**Problem description**
Extract all lines from the data beneath that include the word "section".

(Stored data)

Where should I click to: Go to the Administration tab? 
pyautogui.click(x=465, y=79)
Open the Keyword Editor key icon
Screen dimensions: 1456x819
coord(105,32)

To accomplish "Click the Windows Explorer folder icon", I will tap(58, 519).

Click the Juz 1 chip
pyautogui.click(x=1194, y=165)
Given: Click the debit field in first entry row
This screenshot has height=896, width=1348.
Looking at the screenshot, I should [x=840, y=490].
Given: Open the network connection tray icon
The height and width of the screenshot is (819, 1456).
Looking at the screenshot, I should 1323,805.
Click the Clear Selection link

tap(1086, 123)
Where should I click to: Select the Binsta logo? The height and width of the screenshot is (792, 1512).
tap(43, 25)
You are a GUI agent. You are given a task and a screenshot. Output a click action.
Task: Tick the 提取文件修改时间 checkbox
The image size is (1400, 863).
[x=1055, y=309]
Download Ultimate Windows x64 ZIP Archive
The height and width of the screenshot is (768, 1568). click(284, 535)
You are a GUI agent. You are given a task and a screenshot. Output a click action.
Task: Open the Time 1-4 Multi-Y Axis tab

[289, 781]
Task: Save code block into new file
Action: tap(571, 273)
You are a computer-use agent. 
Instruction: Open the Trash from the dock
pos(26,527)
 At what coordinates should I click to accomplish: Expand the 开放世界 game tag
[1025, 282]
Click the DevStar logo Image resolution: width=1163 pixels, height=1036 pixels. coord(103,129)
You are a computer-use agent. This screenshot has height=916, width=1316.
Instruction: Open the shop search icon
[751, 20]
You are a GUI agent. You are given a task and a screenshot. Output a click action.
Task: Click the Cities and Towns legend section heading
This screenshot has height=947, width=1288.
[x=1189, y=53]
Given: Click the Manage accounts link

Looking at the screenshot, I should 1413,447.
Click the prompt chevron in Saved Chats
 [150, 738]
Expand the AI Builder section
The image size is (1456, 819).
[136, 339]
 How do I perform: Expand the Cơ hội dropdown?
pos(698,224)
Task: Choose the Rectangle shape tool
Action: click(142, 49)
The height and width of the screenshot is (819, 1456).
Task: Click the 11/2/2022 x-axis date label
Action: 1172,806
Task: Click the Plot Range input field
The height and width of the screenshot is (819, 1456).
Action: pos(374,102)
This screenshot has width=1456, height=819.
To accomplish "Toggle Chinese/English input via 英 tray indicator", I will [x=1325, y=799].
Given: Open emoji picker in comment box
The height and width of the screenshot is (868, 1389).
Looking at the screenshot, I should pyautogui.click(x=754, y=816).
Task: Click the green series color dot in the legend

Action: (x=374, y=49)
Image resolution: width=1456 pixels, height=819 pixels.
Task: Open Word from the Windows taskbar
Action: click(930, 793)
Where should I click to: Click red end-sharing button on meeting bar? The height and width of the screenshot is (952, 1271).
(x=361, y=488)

(End Stored data)

**Exercise result**
Task: Click the Cities and Towns legend section heading
Expand the AI Builder section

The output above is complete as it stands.